The bank was also in the market on its own account on Friday. A regulatory notice showed Standard Chartered bought 832,000 ordinary shares on April 23 under its buyback, a repurchase of its own stock, at a volume-weighted average price of 1,756.0944 pence; it had used $713.6 million under the programme by the prior London close and intends to cancel the shares.
Standard Chartered shares closed lower in London on Friday at 1,742.40 pence, down 0.82%, according to Bloomberg data. The stock move was modest, but the timing puts the BluPine mandate and the buyback into the same investor frame: deal fees, capital returns and whether the bank can keep momentum before first-quarter numbers.
That momentum has been the core of management’s case. Reuters reported in February that Standard Chartered’s full-year pretax profit rose 16% to just under $7 billion, helped by global banking and wealth, while the bank announced a $1.5 billion buyback and a dividend up 65%; CEO Bill Winters said the board wanted him “to see through this strategy” as succession questions lingered. Reuters
The competitive read is not clean, but it is there. HSBC remains the closest listed peer in emerging-market banking, while Barclays sits further back on Middle East exposure; J.P. Morgan warned in March that HSBC and Standard Chartered were the major European banks most exposed to the Middle East conflict, with Barclays and several others below 1% exposure for both revenue and profit.
But a mandate is not a sale. The $2 billion valuation will depend on buyer appetite, power contracts, funding costs and execution risk across India’s renewable build-out.
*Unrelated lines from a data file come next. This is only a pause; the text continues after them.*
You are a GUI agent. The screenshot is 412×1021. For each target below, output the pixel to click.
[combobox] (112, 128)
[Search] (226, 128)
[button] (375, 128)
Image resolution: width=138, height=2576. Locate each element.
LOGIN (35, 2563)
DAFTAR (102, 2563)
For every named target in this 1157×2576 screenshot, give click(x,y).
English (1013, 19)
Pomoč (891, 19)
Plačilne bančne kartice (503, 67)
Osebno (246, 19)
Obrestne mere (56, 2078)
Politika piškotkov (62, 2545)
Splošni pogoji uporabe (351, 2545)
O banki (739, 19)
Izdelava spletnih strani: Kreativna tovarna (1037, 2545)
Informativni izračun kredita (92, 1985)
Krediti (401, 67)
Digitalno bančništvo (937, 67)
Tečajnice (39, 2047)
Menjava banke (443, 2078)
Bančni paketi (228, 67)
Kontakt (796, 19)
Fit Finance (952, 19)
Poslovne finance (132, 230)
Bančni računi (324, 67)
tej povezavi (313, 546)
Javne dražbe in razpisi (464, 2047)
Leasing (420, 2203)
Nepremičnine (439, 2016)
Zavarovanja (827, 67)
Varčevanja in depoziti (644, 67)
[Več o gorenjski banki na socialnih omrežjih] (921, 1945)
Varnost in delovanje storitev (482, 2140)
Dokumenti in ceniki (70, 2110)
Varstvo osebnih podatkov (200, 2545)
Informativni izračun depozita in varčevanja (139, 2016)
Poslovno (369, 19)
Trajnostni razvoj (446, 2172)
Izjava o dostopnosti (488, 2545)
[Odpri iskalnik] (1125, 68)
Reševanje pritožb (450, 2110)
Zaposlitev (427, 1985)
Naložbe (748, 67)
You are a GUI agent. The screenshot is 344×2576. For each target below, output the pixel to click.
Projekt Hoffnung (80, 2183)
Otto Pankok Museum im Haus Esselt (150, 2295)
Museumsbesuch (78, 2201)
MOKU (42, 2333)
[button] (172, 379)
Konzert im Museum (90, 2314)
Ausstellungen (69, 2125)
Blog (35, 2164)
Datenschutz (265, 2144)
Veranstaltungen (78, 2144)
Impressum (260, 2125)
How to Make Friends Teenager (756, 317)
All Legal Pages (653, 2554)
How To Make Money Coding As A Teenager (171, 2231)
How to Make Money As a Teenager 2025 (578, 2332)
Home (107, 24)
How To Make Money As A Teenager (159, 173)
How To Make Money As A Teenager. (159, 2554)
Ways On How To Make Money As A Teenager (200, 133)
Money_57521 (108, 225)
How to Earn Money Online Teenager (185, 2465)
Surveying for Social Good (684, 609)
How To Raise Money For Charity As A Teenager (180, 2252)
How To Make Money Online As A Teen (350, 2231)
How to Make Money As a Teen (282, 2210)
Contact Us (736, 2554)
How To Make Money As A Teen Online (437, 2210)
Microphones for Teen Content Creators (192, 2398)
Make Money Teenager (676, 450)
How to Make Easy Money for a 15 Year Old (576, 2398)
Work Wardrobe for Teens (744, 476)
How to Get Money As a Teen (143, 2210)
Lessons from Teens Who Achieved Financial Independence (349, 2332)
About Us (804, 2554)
Reuters reported this week that India could face a solar-cell crunch from June under local-sourcing rules, with an industry group saying domestic solar-cell capacity was about 25.6 GW against demand of roughly 50 GW and warning of possible project delays.
Investors will get the next formal read on the bank on April 30, when Standard Chartered is due to release first-quarter 2026 results at 05:00 UK time and hold a virtual presentation later the same day. Any update on advisory fees, sustainable finance and capital returns will decide whether BluPine looks like a useful one-off mandate or part of a broader push.